# AIM OF THE EXERCISE:
Give back the records below exactly, every one, with no pictures.

Source data
..........

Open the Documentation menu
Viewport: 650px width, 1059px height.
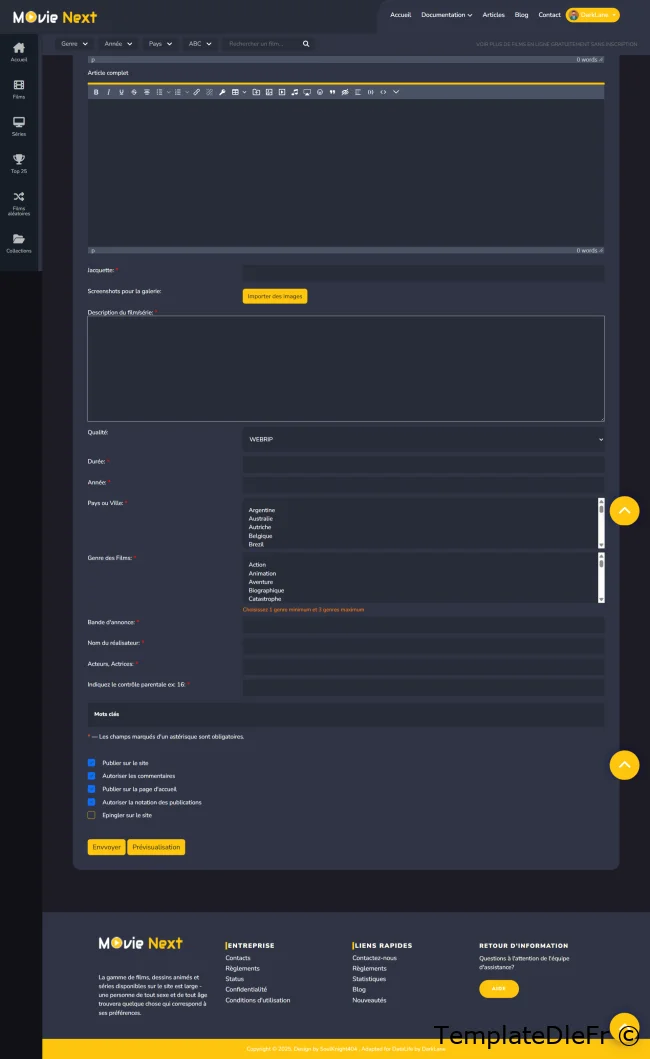(x=446, y=15)
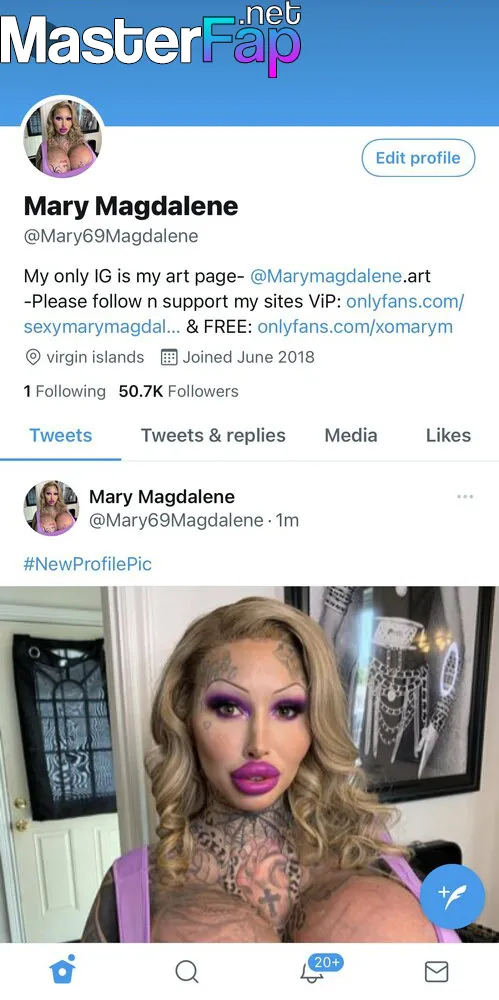The height and width of the screenshot is (1000, 499).
Task: Switch to the Tweets & replies tab
Action: tap(213, 436)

..........

# YOUR RESPONSE:
Open the Documentation menu
Viewport: 650px width, 1059px height.
(x=446, y=15)
The height and width of the screenshot is (1000, 499).
Task: Switch to the Tweets & replies tab
Action: tap(213, 436)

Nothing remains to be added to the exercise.